Muscle Structure, Function and Gait in dHMN (GAIT-dHMN)

November 27, 2023 updated by: Gita Ramdharry, University College London Hospitals

Exploring Muscle Structure, Function and Gait Patterns in People With Distal Hereditary Motor Neuropathy: Natural History and the Effect of Rehabilitation Interventions

Distal Hereditary Motor Neuropathy (dHMN) is a rare inherited neuromuscular disorder. It is characterised by distal weakness. The condition usually manifests in the second decade of life and progresses slowly. Though patients usually have a normal lifespan it is a disabling condition and most eventually need aids to walk. In order to improve walking quality in patient with dHMN, research is needed to understand the impairments that lead to altered gait patterns, and to develop interventions to correct walking gait conservatively.

In this proposed trial our goal is to explore the relationships between muscle structure, function and gait patterns for people with Distal Hereditary Motor Neuropathy. Over 12 months, muscle changes in dHMN are going to be observed in terms of structure and function using MRI, myometry and 3D motion analysis. In addition, the effect of a 16 weeks exercises program on muscle structure and function in dHMN is going to be measured by the same observational methods. To address walking gait directly in dHMN, gait patterns with and without wearing carbon fibre ankle foot orthoses (AFO)will be measured using 3D motion analysis.

Study Overview

Status

Completed

Conditions

Intervention / Treatment

Detailed Description

Objectives: The primary objective (objective 1) is to:

  1. explore the natural history of muscle structure and function in Distal Hereditary Motor Neuropathy (dHMN) over one year.

    The secondary objectives are:

  2. to ascertain relationships between intramuscular fat fraction (measured by MRI), muscle volume, isokinetic muscle strength (measured by dynamometry) and moments/power generation (measured by 3D gait analysis) (objective 2).
  3. to explore the effect of bilateral carbon fibre ankle foot orthoses (AFO) on the kinetics and kinematics of gait of people with DHMN (measured by 3D gait analysis) (objective 3).
  4. to explore the effect of resistance training of the ankle muscles in people with ankle muscle strength over grade 4 MRC scale on muscle structure, function, and gait patterns (objective 4).

Type of trial: A prospective cohort study in adult patients with dHMN with a single UK site.

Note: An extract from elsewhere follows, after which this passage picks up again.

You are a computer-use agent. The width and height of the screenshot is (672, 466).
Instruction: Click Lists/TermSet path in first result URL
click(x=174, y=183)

Trial design and methods: This study (participants with dHMN and control participants) is proposed to take place over 3 years in one site in the UK (NHNN). Participants with dHMN aged over 18 for potential enrolment in the study will be identified through existing inherited neuropathy cohort clinics at NHNN and healthy control participants will be invited. If they show interest in participating, they will be given the relevant Patient Information Sheets and Informed Consent Forms.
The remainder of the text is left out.